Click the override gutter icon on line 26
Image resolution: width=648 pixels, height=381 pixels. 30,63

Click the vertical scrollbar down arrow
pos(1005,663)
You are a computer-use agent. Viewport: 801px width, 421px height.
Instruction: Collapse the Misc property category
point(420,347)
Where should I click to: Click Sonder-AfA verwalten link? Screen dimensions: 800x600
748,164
--
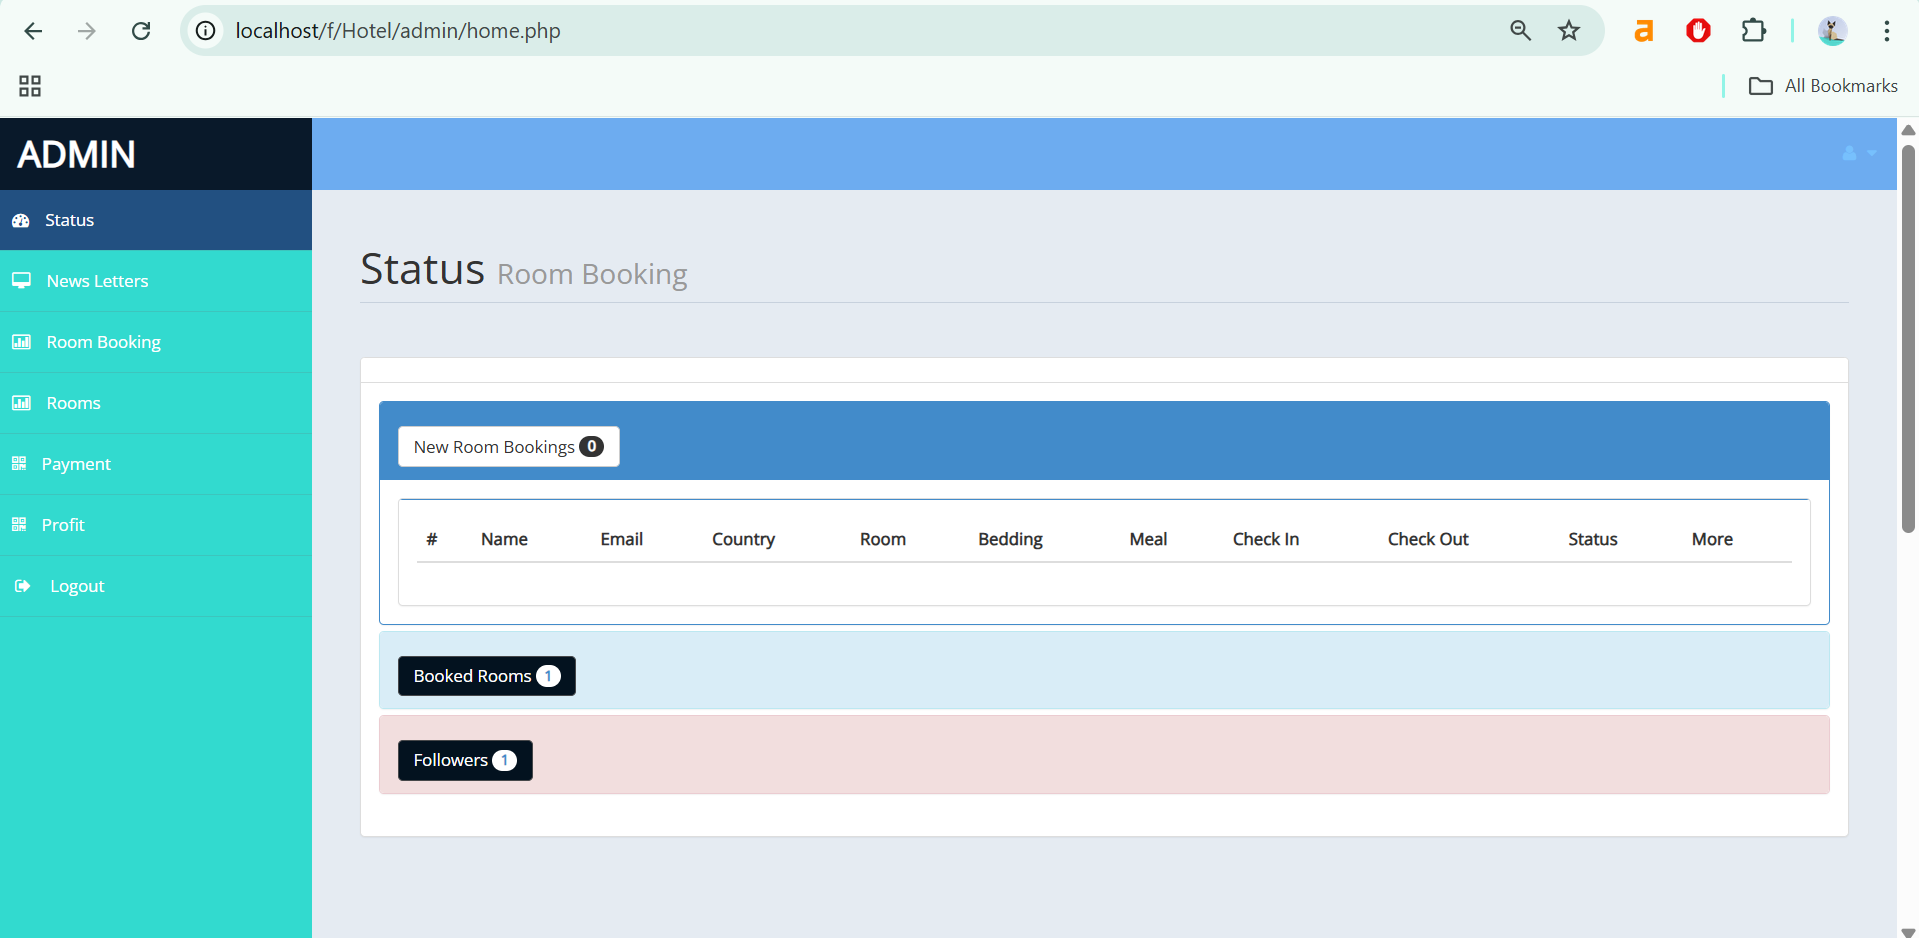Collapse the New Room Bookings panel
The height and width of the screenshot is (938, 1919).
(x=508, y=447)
* * *
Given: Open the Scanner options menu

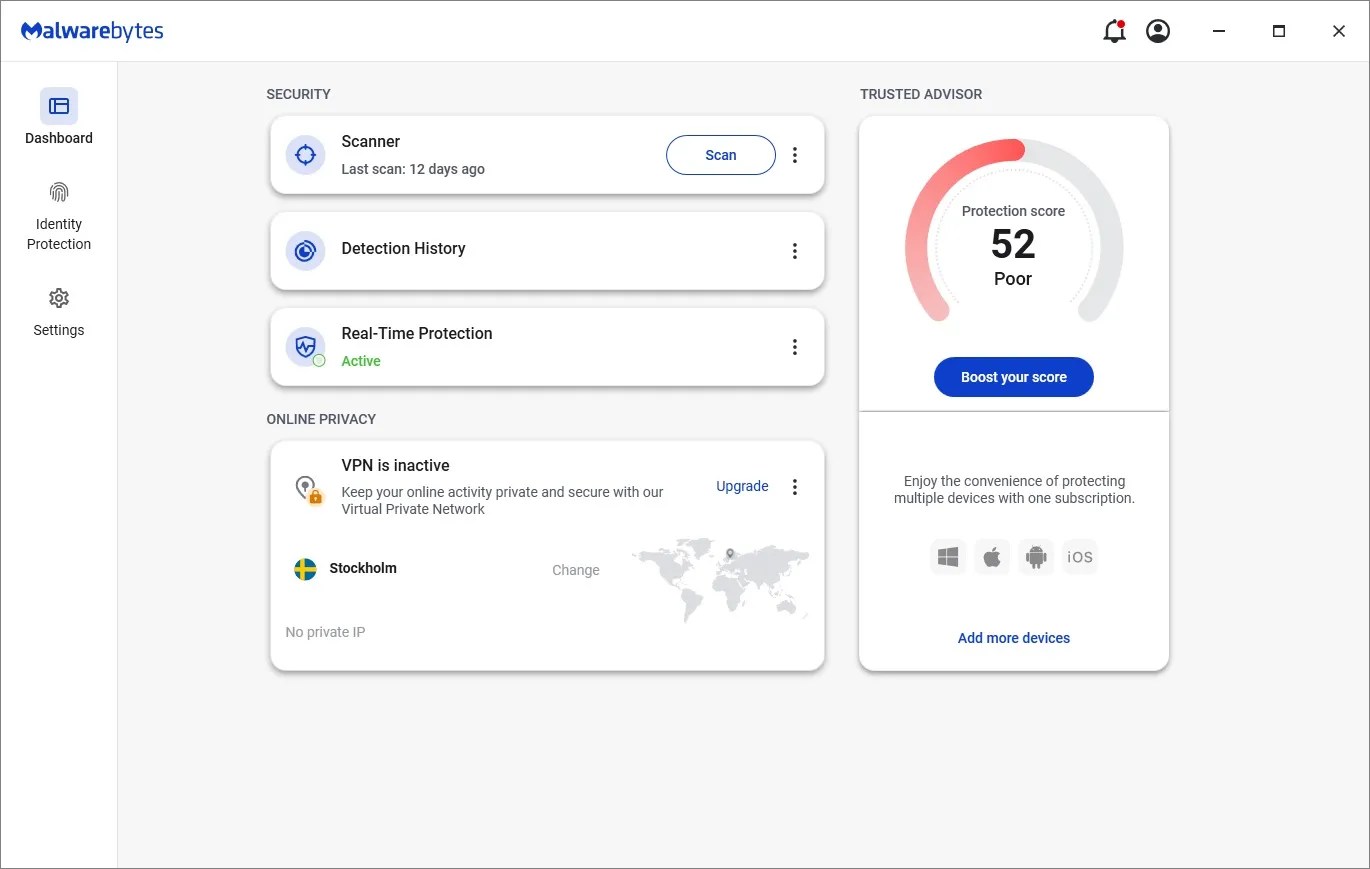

> REQUIREMENT:
List the entries as a JSON array of strings, one per line with blank lines omitted, beginning at the line containing "Click the override gutter icon on line 26" and continuing through the line containing "point(420,347)".

> ANSWER BELOW:
[
  "Click the override gutter icon on line 26",
  "Image resolution: width=648 pixels, height=381 pixels. 30,63",
  "Click the vertical scrollbar down arrow",
  "pos(1005,663)",
  "You are a computer-use agent. Viewport: 801px width, 421px height.",
  "Instruction: Collapse the Misc property category",
  "point(420,347)"
]